MDNet: Learning Multi-Domain Convolutional Neural Networks for Visual Tracking
1. Motivations
(1) tracking by detection/classification
(2) learning the generic properties (lower level) shared by different tracked objects
(3) large variations/inconsistencies (mask, deformation, etc.) for single tracked objects across different sequences
(4) no need for large ConvNets like those for classification tasks (just two-categories classification problem) -> use relevantly small network compared to normal VGG-m.
2. (Pre-)Training Scheme
For K sequences, with N iterations, training in round-robin way to learn generic property.

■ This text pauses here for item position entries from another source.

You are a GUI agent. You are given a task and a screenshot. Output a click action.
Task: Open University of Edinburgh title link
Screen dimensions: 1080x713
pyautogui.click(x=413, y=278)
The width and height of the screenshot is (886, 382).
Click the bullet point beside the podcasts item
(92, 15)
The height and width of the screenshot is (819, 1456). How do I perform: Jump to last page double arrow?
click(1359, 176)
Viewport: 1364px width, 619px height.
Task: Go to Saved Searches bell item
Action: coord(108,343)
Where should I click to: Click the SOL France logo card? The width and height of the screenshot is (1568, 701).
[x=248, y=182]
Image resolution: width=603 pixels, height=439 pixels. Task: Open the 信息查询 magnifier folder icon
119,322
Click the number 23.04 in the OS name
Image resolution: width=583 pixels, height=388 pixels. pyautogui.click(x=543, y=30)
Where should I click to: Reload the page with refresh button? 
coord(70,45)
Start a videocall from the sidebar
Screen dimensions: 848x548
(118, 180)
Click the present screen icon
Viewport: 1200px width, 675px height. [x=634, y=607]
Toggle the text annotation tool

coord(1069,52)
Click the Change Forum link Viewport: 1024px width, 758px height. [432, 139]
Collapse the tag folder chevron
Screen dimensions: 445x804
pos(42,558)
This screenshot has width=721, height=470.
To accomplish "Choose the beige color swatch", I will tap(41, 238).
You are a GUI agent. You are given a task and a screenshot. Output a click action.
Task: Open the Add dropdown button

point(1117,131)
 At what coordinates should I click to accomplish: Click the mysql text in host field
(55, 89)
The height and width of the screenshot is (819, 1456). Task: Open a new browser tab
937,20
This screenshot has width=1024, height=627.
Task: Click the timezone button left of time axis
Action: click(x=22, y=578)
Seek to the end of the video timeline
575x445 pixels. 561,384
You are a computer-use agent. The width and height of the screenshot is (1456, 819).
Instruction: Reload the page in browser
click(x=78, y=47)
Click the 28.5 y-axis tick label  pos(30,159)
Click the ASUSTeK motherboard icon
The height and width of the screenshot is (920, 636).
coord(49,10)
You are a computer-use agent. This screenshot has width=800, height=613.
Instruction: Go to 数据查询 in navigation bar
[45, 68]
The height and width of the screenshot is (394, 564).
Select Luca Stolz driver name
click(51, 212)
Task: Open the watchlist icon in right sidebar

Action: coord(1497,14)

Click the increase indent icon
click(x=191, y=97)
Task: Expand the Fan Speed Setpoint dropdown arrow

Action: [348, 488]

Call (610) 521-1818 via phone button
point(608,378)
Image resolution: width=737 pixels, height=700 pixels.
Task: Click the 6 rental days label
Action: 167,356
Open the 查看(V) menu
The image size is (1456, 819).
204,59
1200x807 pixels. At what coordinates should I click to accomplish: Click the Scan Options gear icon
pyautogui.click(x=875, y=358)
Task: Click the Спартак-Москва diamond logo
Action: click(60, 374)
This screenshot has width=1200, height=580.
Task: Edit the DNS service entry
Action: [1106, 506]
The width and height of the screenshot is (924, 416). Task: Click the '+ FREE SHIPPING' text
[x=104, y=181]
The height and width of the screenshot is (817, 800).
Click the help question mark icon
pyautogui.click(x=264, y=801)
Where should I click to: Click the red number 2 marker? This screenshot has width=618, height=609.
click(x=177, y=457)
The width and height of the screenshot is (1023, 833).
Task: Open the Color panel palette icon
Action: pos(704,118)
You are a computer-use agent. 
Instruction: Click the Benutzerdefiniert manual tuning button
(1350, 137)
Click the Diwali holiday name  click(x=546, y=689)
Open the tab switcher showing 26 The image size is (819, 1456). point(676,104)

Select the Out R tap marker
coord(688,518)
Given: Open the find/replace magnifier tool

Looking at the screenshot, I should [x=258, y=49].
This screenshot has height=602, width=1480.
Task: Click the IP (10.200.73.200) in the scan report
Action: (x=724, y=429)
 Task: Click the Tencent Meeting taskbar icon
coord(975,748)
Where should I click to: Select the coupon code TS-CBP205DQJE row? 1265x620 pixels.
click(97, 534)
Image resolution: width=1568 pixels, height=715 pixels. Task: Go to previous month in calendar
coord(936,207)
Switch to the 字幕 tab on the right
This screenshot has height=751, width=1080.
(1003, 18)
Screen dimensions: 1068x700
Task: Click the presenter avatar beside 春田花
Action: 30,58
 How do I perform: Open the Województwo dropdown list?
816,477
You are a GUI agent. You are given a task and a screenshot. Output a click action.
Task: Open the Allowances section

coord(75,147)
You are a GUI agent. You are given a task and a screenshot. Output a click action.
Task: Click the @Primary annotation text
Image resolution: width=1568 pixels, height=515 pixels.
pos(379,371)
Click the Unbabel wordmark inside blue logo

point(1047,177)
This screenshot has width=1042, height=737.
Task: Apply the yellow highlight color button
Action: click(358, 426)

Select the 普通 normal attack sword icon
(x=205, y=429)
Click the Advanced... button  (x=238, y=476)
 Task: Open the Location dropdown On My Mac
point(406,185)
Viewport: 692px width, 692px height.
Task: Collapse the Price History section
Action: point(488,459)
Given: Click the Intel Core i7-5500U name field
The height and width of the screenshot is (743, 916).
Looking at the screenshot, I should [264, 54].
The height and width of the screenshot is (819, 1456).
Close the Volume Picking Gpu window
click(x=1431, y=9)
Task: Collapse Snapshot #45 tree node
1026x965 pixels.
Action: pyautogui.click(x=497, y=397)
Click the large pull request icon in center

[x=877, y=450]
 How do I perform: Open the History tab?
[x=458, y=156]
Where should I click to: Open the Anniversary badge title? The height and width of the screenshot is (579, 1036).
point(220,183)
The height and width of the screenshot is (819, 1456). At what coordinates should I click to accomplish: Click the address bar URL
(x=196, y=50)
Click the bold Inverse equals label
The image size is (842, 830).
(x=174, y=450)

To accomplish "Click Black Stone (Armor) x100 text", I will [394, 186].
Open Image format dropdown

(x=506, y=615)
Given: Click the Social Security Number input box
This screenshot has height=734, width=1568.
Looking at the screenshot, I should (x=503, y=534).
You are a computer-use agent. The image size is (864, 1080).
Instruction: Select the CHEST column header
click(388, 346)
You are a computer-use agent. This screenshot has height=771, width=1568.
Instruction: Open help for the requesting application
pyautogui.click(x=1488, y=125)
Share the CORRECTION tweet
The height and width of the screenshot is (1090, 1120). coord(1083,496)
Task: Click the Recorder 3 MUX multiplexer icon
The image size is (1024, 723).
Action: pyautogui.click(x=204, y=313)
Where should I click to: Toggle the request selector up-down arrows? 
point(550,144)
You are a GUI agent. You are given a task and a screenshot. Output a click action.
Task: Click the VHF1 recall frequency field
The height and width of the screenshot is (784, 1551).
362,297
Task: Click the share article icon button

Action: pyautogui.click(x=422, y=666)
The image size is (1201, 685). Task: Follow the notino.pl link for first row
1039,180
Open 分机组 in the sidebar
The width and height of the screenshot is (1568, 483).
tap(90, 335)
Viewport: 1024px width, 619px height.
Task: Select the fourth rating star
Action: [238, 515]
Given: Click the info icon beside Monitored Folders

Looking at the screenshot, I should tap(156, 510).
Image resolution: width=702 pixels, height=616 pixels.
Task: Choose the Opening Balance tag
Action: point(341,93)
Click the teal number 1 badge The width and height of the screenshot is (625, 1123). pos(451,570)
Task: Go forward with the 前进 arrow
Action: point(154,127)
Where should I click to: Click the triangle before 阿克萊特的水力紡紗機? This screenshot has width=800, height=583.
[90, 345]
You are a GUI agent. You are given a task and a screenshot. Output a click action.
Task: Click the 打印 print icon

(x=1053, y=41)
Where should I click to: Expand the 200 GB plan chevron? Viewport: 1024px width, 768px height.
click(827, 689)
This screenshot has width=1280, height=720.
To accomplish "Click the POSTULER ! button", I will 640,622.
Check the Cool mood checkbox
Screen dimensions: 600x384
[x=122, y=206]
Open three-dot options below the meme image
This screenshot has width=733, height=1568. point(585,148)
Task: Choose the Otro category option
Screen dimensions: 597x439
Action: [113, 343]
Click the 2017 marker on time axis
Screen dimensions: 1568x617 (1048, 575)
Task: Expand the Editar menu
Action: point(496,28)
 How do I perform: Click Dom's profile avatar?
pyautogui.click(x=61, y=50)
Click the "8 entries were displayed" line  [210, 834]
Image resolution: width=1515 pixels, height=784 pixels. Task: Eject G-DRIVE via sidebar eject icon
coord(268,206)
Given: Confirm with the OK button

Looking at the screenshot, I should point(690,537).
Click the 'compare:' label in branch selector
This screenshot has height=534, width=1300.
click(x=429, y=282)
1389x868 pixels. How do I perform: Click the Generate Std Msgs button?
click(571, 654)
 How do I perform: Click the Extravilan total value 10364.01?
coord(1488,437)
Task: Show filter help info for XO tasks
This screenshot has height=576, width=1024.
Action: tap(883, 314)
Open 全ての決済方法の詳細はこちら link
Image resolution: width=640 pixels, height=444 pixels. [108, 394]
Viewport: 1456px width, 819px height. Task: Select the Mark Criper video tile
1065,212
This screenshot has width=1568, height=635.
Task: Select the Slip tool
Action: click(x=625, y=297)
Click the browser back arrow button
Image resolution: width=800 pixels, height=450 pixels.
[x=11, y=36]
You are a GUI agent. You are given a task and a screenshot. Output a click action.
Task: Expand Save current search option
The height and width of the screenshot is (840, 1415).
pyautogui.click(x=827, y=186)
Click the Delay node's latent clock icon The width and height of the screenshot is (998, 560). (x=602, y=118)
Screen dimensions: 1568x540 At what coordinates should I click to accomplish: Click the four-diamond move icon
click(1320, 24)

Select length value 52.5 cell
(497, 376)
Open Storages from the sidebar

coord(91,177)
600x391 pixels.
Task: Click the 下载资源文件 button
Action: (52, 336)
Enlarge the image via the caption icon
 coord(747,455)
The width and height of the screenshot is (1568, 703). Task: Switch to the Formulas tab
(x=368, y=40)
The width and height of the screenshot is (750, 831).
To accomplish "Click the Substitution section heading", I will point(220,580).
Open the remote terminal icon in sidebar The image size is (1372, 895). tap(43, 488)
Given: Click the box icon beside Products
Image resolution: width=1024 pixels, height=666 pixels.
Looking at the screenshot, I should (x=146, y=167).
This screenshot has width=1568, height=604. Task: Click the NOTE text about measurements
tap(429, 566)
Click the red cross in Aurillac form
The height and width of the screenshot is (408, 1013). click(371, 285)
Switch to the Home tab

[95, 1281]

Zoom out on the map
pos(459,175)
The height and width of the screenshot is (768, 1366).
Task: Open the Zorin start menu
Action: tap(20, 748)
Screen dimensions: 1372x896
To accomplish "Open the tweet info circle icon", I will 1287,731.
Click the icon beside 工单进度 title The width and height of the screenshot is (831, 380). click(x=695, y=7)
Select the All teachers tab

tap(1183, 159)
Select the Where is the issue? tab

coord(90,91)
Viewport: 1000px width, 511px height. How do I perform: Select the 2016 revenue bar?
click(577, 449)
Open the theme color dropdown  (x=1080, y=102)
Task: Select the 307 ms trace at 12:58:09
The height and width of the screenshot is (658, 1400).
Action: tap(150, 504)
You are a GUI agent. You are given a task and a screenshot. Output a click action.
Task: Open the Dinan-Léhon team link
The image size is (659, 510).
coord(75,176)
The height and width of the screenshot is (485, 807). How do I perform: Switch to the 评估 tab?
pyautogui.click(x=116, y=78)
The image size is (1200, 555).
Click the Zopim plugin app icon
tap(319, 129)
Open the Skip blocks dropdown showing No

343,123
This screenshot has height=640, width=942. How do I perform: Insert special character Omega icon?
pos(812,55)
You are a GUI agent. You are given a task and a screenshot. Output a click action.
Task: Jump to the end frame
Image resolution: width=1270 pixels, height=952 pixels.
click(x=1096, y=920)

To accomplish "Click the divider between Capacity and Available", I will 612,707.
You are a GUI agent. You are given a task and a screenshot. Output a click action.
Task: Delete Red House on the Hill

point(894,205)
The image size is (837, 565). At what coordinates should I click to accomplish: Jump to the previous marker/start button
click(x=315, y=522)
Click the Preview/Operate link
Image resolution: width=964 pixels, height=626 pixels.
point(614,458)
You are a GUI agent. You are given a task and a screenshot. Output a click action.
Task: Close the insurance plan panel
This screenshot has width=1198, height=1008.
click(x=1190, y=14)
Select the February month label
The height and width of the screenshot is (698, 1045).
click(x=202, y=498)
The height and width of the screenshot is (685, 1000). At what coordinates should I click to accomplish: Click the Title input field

For each minibatch (each sequence), randomly sample 8 frames. for each frame, sample 4 pos (objects) and 8 neg (backgrounds), respectively. (each sequence/minibatch has 32 positive samples and 96 negative samples for training)
3. Online Tracking
(1) Updating Scheme: Combining long-term and short-term updating; using bounding-box regression (just as F-RCNN) and Hard negative mining (just as Cascaded face detector).
(2) long and short term updating
long-term: updating parameters using collected positive samples with pre-determined time intervals.
short-term: updating parameters using mined hard negatives in short term (means a lot !)
(3) determine the bounding box candidates for next frame
- its positive score should be larger than give threshold (0.5)
- finding the optimal target state x* with largest positive score.